§ DIRECTIVE
Convert the data below into a JSON list of strings, with one string for each line and blank lines omitted.

§ DATA SHOWN
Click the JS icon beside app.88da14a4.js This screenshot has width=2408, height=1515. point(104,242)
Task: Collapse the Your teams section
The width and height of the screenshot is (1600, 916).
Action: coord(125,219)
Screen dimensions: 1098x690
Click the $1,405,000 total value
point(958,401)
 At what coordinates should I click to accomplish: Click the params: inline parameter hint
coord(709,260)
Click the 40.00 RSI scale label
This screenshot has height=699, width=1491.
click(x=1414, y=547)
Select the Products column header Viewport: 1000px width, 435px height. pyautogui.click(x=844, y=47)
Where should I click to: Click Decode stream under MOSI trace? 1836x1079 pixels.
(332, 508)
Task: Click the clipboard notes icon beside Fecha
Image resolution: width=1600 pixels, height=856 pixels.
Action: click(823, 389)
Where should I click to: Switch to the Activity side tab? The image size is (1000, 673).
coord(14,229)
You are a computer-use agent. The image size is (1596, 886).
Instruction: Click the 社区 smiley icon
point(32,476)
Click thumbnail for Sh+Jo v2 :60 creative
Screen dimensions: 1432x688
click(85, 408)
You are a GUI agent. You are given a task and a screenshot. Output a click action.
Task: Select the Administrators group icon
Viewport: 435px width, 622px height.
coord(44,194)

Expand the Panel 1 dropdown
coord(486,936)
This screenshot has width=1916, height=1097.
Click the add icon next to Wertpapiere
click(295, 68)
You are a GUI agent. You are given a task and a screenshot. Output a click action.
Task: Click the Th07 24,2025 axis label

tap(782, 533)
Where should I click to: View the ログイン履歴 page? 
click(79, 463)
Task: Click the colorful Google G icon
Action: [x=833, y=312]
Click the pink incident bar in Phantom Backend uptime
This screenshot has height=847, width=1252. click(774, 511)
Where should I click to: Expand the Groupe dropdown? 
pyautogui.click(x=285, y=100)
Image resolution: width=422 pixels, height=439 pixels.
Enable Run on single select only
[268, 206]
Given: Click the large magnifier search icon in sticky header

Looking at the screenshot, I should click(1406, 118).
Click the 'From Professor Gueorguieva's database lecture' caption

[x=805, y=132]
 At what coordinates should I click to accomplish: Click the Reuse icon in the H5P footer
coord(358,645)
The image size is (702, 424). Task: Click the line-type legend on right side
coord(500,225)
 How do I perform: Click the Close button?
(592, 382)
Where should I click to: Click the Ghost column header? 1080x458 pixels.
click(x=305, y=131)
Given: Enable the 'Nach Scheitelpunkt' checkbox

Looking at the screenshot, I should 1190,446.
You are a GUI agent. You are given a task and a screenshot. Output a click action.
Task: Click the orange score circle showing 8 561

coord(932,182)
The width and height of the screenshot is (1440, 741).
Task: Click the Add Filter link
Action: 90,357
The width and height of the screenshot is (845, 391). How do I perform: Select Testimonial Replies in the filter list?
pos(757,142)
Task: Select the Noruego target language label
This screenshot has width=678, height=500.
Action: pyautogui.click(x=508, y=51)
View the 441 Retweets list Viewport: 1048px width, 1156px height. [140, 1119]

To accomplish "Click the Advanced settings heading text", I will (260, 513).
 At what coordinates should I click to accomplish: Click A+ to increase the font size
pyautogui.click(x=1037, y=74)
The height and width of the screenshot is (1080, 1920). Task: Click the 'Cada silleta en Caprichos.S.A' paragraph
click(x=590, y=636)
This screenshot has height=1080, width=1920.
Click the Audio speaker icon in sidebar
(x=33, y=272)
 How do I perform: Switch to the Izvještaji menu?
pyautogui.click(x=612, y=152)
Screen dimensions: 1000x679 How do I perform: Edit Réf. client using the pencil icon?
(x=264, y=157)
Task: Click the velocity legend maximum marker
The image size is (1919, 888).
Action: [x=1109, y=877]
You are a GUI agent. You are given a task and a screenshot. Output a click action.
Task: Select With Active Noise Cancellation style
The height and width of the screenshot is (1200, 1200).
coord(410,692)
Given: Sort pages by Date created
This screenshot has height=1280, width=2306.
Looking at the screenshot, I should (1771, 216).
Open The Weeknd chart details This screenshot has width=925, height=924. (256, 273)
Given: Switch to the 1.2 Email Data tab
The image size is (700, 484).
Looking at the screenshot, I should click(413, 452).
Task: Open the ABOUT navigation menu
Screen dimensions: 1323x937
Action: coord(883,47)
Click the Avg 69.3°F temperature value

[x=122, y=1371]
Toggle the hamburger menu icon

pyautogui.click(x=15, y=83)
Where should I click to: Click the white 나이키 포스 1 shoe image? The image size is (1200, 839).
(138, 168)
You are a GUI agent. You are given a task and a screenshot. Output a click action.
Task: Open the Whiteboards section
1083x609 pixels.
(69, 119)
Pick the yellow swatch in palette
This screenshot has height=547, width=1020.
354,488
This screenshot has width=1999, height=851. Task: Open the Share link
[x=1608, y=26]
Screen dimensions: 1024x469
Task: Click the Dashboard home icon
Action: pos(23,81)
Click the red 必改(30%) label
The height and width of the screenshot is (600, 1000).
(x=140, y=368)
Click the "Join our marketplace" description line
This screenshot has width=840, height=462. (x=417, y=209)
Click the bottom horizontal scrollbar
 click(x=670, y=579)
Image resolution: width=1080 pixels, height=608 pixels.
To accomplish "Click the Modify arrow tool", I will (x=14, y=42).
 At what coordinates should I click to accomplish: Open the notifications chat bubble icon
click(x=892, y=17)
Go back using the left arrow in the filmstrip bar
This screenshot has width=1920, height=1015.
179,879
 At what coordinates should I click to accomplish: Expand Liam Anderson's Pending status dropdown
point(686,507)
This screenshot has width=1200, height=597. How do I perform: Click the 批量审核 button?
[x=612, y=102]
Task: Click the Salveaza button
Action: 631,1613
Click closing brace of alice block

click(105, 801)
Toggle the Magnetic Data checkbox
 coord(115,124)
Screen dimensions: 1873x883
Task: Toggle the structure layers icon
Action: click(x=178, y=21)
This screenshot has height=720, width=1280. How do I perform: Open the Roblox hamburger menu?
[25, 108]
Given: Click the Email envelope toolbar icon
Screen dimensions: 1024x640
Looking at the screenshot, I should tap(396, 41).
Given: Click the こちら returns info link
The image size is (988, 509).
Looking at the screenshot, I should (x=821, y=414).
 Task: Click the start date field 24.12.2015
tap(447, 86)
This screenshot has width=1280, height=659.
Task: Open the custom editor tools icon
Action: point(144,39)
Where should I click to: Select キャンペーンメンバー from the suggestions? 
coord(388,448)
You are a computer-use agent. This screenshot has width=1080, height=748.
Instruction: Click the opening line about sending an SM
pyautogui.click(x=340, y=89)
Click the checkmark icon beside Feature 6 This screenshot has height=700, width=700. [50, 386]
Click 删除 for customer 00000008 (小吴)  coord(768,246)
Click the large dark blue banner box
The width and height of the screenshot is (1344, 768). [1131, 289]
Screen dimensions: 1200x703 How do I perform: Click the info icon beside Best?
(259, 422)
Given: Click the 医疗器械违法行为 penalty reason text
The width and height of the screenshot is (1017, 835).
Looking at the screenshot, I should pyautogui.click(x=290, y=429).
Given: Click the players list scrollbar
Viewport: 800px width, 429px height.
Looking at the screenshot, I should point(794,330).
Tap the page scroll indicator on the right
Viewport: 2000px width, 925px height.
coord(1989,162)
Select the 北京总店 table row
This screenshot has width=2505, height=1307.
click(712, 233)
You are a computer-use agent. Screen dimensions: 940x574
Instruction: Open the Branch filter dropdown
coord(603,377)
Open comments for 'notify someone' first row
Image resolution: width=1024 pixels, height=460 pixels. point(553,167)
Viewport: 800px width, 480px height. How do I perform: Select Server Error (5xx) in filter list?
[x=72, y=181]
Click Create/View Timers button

§ RESULT OF THIS TASK
[
  "Click the JS icon beside app.88da14a4.js This screenshot has width=2408, height=1515. point(104,242)",
  "Task: Collapse the Your teams section",
  "The width and height of the screenshot is (1600, 916).",
  "Action: coord(125,219)",
  "Screen dimensions: 1098x690",
  "Click the $1,405,000 total value",
  "point(958,401)",
  " At what coordinates should I click to accomplish: Click the params: inline parameter hint",
  "coord(709,260)",
  "Click the 40.00 RSI scale label",
  "This screenshot has height=699, width=1491.",
  "click(x=1414, y=547)",
  "Select the Products column header Viewport: 1000px width, 435px height. pyautogui.click(x=844, y=47)",
  "Where should I click to: Click Decode stream under MOSI trace? 1836x1079 pixels.",
  "(332, 508)",
  "Task: Click the clipboard notes icon beside Fecha",
  "Image resolution: width=1600 pixels, height=856 pixels.",
  "Action: click(823, 389)",
  "Where should I click to: Switch to the Activity side tab? The image size is (1000, 673).",
  "coord(14,229)",
  "You are a computer-use agent. The image size is (1596, 886).",
  "Instruction: Click the 社区 smiley icon",
  "point(32,476)",
  "Click thumbnail for Sh+Jo v2 :60 creative",
  "Screen dimensions: 1432x688",
  "click(85, 408)",
  "You are a GUI agent. You are given a task and a screenshot. Output a click action.",
  "Task: Select the Administrators group icon",
  "Viewport: 435px width, 622px height.",
  "coord(44,194)",
  "Expand the Panel 1 dropdown",
  "coord(486,936)",
  "This screenshot has width=1916, height=1097.",
  "Click the add icon next to Wertpapiere",
  "click(295, 68)",
  "You are a GUI agent. You are given a task and a screenshot. Output a click action.",
  "Task: Click the Th07 24,2025 axis label",
  "tap(782, 533)",
  "Where should I click to: View the ログイン履歴 page? ",
  "click(79, 463)",
  "Task: Click the colorful Google G icon",
  "Action: [x=833, y=312]",
  "Click the pink incident bar in Phantom Backend uptime",
  "This screenshot has height=847, width=1252. click(774, 511)",
  "Where should I click to: Expand the Groupe dropdown? ",
  "pyautogui.click(x=285, y=100)",
  "Image resolution: width=422 pixels, height=439 pixels.",
  "Enable Run on single select only",
  "[268, 206]",
  "Given: Click the large magnifier search icon in sticky header",
  "Looking at the screenshot, I should click(1406, 118).",
  "Click the 'From Professor Gueorguieva's database lecture' caption",
  "[x=805, y=132]",
  " At what coordinates should I click to accomplish: Click the Reuse icon in the H5P footer",
  "coord(358,645)",
  "The image size is (702, 424). Task: Click the line-type legend on right side",
  "coord(500,225)",
  " How do I perform: Click the Close button?",
  "(592, 382)",
  "Where should I click to: Click the Ghost column header? 1080x458 pixels.",
  "click(x=305, y=131)",
  "Given: Enable the 'Nach Scheitelpunkt' checkbox",
  "Looking at the screenshot, I should 1190,446.",
  "You are a GUI agent. You are given a task and a screenshot. Output a click action.",
  "Task: Click the orange score circle showing 8 561",
  "coord(932,182)",
  "The width and height of the screenshot is (1440, 741).",
  "Task: Click the Add Filter link",
  "Action: 90,357",
  "The width and height of the screenshot is (845, 391). How do I perform: Select Testimonial Replies in the filter list?",
  "pos(757,142)",
  "Task: Select the Noruego target language label",
  "This screenshot has width=678, height=500.",
  "Action: pyautogui.click(x=508, y=51)",
  "View the 441 Retweets list Viewport: 1048px width, 1156px height. [140, 1119]",
  "To accomplish \"Click the Advanced settings heading text\", I will (260, 513).",
  " At what coordinates should I click to accomplish: Click A+ to increase the font size",
  "pyautogui.click(x=1037, y=74)",
  "The height and width of the screenshot is (1080, 1920). Task: Click the 'Cada silleta en Caprichos.S.A' paragraph",
  "click(x=590, y=636)",
  "This screenshot has height=1080, width=1920.",
  "Click the Audio speaker icon in sidebar",
  "(x=33, y=272)",
  " How do I perform: Switch to the Izvještaji menu?",
  "pyautogui.click(x=612, y=152)",
  "Screen dimensions: 1000x679 How do I perform: Edit Réf. client using the pencil icon?",
  "(x=264, y=157)",
  "Task: Click the velocity legend maximum marker",
  "The image size is (1919, 888).",
  "Action: [x=1109, y=877]",
  "You are a GUI agent. You are given a task and a screenshot. Output a click action.",
  "Task: Select With Active Noise Cancellation style",
  "The height and width of the screenshot is (1200, 1200).",
  "coord(410,692)",
  "Given: Sort pages by Date created",
  "This screenshot has height=1280, width=2306.",
  "Looking at the screenshot, I should (1771, 216).",
  "Open The Weeknd chart details This screenshot has width=925, height=924. (256, 273)",
  "Given: Switch to the 1.2 Email Data tab",
  "The image size is (700, 484).",
  "Looking at the screenshot, I should click(413, 452).",
  "Task: Open the ABOUT navigation menu",
  "Screen dimensions: 1323x937",
  "Action: coord(883,47)",
  "Click the Avg 69.3°F temperature value",
  "[x=122, y=1371]",
  "Toggle the hamburger menu icon",
  "pyautogui.click(x=15, y=83)",
  "Where should I click to: Click the white 나이키 포스 1 shoe image? The image size is (1200, 839).",
  "(138, 168)",
  "You are a GUI agent. You are given a task and a screenshot. Output a click action.",
  "Task: Open the Whiteboards section",
  "1083x609 pixels.",
  "(69, 119)",
  "Pick the yellow swatch in palette",
  "This screenshot has height=547, width=1020.",
  "354,488",
  "This screenshot has width=1999, height=851. Task: Open the Share link",
  "[x=1608, y=26]",
  "Screen dimensions: 1024x469",
  "Task: Click the Dashboard home icon",
  "Action: pos(23,81)",
  "Click the red 必改(30%) label",
  "The height and width of the screenshot is (600, 1000).",
  "(x=140, y=368)",
  "Click the \"Join our marketplace\" description line",
  "This screenshot has width=840, height=462. (x=417, y=209)",
  "Click the bottom horizontal scrollbar",
  " click(x=670, y=579)",
  "Image resolution: width=1080 pixels, height=608 pixels.",
  "To accomplish \"Click the Modify arrow tool\", I will (x=14, y=42).",
  " At what coordinates should I click to accomplish: Open the notifications chat bubble icon",
  "click(x=892, y=17)",
  "Go back using the left arrow in the filmstrip bar",
  "This screenshot has width=1920, height=1015.",
  "179,879",
  " At what coordinates should I click to accomplish: Expand Liam Anderson's Pending status dropdown",
  "point(686,507)",
  "This screenshot has width=1200, height=597. How do I perform: Click the 批量审核 button?",
  "[x=612, y=102]",
  "Task: Click the Salveaza button",
  "Action: 631,1613",
  "Click closing brace of alice block",
  "click(105, 801)",
  "Toggle the Magnetic Data checkbox",
  " coord(115,124)",
  "Screen dimensions: 1873x883",
  "Task: Toggle the structure layers icon",
  "Action: click(x=178, y=21)",
  "This screenshot has height=720, width=1280. How do I perform: Open the Roblox hamburger menu?",
  "[25, 108]",
  "Given: Click the Email envelope toolbar icon",
  "Screen dimensions: 1024x640",
  "Looking at the screenshot, I should tap(396, 41).",
  "Given: Click the こちら returns info link",
  "The image size is (988, 509).",
  "Looking at the screenshot, I should (x=821, y=414).",
  " Task: Click the start date field 24.12.2015",
  "tap(447, 86)",
  "This screenshot has width=1280, height=659.",
  "Task: Open the custom editor tools icon",
  "Action: point(144,39)",
  "Where should I click to: Select キャンペーンメンバー from the suggestions? ",
  "coord(388,448)",
  "You are a computer-use agent. This screenshot has width=1080, height=748.",
  "Instruction: Click the opening line about sending an SM",
  "pyautogui.click(x=340, y=89)",
  "Click the checkmark icon beside Feature 6 This screenshot has height=700, width=700. [50, 386]",
  "Click 删除 for customer 00000008 (小吴)  coord(768,246)",
  "Click the large dark blue banner box",
  "The width and height of the screenshot is (1344, 768). [1131, 289]",
  "Screen dimensions: 1200x703 How do I perform: Click the info icon beside Best?",
  "(259, 422)",
  "Given: Click the 医疗器械违法行为 penalty reason text",
  "The width and height of the screenshot is (1017, 835).",
  "Looking at the screenshot, I should pyautogui.click(x=290, y=429).",
  "Given: Click the players list scrollbar",
  "Viewport: 800px width, 429px height.",
  "Looking at the screenshot, I should point(794,330).",
  "Tap the page scroll indicator on the right",
  "Viewport: 2000px width, 925px height.",
  "coord(1989,162)",
  "Select the 北京总店 table row",
  "This screenshot has width=2505, height=1307.",
  "click(712, 233)",
  "You are a computer-use agent. Screen dimensions: 940x574",
  "Instruction: Open the Branch filter dropdown",
  "coord(603,377)",
  "Open comments for 'notify someone' first row",
  "Image resolution: width=1024 pixels, height=460 pixels. point(553,167)",
  "Viewport: 800px width, 480px height. How do I perform: Select Server Error (5xx) in filter list?",
  "[x=72, y=181]",
  "Click Create/View Timers button"
]